— Exercise description —
Please repeat every line below exactly, from the first to the last.
*** Records supplied ***
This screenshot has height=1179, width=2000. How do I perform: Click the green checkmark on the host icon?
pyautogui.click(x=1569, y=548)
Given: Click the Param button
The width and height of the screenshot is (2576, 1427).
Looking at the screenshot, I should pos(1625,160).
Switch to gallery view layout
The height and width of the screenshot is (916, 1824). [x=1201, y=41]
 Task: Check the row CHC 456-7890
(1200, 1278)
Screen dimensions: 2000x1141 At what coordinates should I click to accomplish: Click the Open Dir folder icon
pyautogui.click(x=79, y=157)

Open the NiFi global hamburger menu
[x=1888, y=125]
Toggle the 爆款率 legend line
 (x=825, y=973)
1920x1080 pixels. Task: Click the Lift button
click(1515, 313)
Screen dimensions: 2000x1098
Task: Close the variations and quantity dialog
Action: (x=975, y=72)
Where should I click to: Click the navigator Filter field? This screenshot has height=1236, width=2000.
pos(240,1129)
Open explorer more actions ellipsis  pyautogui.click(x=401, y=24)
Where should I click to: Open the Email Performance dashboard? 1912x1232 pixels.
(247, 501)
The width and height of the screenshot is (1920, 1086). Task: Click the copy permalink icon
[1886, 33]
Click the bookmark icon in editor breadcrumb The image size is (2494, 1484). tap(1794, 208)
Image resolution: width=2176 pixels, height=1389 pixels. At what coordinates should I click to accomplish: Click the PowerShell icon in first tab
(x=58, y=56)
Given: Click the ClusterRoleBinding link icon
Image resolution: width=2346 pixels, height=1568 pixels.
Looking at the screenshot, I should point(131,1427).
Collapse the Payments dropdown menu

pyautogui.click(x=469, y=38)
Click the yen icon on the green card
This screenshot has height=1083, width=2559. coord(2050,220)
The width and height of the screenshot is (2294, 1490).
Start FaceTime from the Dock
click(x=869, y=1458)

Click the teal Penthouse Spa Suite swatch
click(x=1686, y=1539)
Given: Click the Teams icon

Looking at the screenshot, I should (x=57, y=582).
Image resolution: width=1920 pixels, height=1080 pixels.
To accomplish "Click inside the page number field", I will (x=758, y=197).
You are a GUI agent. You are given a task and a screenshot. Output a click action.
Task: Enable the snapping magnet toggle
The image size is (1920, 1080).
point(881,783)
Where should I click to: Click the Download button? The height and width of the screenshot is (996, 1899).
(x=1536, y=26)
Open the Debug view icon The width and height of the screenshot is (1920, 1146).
***
— Answer below —
This screenshot has height=1179, width=2000. How do I perform: Click the green checkmark on the host icon?
pyautogui.click(x=1569, y=548)
Given: Click the Param button
The width and height of the screenshot is (2576, 1427).
Looking at the screenshot, I should pos(1625,160).
Switch to gallery view layout
The height and width of the screenshot is (916, 1824). [x=1201, y=41]
 Task: Check the row CHC 456-7890
(1200, 1278)
Screen dimensions: 2000x1141 At what coordinates should I click to accomplish: Click the Open Dir folder icon
pyautogui.click(x=79, y=157)

Open the NiFi global hamburger menu
[x=1888, y=125]
Toggle the 爆款率 legend line
 (x=825, y=973)
1920x1080 pixels. Task: Click the Lift button
click(1515, 313)
Screen dimensions: 2000x1098
Task: Close the variations and quantity dialog
Action: (x=975, y=72)
Where should I click to: Click the navigator Filter field? This screenshot has height=1236, width=2000.
pos(240,1129)
Open explorer more actions ellipsis  pyautogui.click(x=401, y=24)
Where should I click to: Open the Email Performance dashboard? 1912x1232 pixels.
(247, 501)
The width and height of the screenshot is (1920, 1086). Task: Click the copy permalink icon
[1886, 33]
Click the bookmark icon in editor breadcrumb The image size is (2494, 1484). tap(1794, 208)
Image resolution: width=2176 pixels, height=1389 pixels. At what coordinates should I click to accomplish: Click the PowerShell icon in first tab
(x=58, y=56)
Given: Click the ClusterRoleBinding link icon
Image resolution: width=2346 pixels, height=1568 pixels.
Looking at the screenshot, I should point(131,1427).
Collapse the Payments dropdown menu

pyautogui.click(x=469, y=38)
Click the yen icon on the green card
This screenshot has height=1083, width=2559. coord(2050,220)
The width and height of the screenshot is (2294, 1490).
Start FaceTime from the Dock
click(x=869, y=1458)

Click the teal Penthouse Spa Suite swatch
click(x=1686, y=1539)
Given: Click the Teams icon

Looking at the screenshot, I should (x=57, y=582).
Image resolution: width=1920 pixels, height=1080 pixels.
To accomplish "Click inside the page number field", I will (x=758, y=197).
You are a GUI agent. You are given a task and a screenshot. Output a click action.
Task: Enable the snapping magnet toggle
The image size is (1920, 1080).
point(881,783)
Where should I click to: Click the Download button? The height and width of the screenshot is (996, 1899).
(x=1536, y=26)
Open the Debug view icon The width and height of the screenshot is (1920, 1146).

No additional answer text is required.